In ancient times, drums made of alligator skin were used for ritual ceremonies and warfare.
Tips
usage
tuó names the Chinese alligator (Alligator sinensis), one of only two surviving alligator species in the world. Two compounds: 鼍龙 (literally 'tuó-dragon' — the colloquial Chinese name; in folk tradition the alligator's roar was thought to be a dragon calling rain), 扬子鳄 (Yangtze crocodile — the modern zoological term, more common in everyday usage).

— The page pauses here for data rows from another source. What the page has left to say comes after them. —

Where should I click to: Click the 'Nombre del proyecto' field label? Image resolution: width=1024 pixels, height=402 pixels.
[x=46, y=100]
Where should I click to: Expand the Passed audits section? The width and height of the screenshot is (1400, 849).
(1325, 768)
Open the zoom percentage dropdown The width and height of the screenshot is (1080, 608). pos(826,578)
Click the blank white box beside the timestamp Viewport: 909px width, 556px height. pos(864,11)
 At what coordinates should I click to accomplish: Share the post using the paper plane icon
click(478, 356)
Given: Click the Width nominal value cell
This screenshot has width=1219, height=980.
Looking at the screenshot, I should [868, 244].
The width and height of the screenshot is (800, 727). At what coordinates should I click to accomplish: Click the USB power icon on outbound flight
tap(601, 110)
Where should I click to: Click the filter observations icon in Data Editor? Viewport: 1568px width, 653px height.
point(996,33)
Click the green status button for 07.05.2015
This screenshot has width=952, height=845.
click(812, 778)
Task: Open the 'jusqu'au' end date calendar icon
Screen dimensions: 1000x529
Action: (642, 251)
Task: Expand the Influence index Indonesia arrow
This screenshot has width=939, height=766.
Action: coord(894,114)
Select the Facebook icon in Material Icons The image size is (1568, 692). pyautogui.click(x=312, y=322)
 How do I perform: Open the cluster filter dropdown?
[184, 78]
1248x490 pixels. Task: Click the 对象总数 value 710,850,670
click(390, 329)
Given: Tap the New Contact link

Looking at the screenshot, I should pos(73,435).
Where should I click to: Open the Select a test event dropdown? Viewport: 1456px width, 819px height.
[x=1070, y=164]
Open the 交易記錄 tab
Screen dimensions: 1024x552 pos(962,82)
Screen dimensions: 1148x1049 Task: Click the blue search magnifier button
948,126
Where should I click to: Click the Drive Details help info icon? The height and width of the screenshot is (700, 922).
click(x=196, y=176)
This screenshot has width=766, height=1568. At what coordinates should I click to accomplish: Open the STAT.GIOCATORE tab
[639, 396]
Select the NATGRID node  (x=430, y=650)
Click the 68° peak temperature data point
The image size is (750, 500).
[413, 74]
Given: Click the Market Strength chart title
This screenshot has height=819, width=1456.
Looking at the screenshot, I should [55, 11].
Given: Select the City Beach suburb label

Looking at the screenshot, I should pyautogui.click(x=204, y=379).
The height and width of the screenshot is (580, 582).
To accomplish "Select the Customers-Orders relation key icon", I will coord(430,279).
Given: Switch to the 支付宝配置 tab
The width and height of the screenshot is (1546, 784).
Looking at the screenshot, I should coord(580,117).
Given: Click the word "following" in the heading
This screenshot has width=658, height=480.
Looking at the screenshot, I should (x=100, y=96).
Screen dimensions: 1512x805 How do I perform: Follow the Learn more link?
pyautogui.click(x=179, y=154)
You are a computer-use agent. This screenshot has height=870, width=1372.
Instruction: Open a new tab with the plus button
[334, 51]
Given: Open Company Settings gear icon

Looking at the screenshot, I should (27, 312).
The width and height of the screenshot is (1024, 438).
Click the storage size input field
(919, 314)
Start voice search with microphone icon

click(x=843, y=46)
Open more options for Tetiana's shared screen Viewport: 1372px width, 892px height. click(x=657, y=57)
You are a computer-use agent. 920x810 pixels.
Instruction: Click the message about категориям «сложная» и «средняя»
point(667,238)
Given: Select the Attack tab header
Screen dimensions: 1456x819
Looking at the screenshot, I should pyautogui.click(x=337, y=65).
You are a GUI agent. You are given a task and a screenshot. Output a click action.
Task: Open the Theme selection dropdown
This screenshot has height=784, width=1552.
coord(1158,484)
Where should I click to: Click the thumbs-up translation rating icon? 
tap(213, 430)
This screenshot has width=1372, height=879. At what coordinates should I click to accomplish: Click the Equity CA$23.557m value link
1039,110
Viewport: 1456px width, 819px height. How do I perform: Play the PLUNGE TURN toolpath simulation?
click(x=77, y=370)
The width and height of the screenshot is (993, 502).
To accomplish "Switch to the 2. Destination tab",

The historical compound 鼍鼓 names a drum stretched with alligator hide — Han bronzes show such drums in ritual processions.
register
Outside zoology and classical references, the everyday word for the animal is 扬子鳄. 鼍 appears mainly in literary writing, place names, and folklore — and in Mozi's famous list 鱼鳖鼋鼍 'fish, turtle, soft-shell, alligator' in his pacifist parable 《公输》.
Components
radical
黽miǎn
toad / amphibian (radical)
Bottom amphibian / reptile radical (Kangxi #205) — originally a pictograph of a frog or toad, later generalised to cover amphibians and large water-dwelling reptiles. Anchors the meaning: 鼍 is a great water reptile. Same radical heads 鼋 (giant soft-shelled turtle), 鳖 in its older form.
Top phonetic — a fused shape historically derived from 单 (single) supplying the sound (dān → tuó is irregular by modern Mandarin but was regular in the Old Chinese phonetic series). The traditional form 鼉 shows the phonetic more clearly.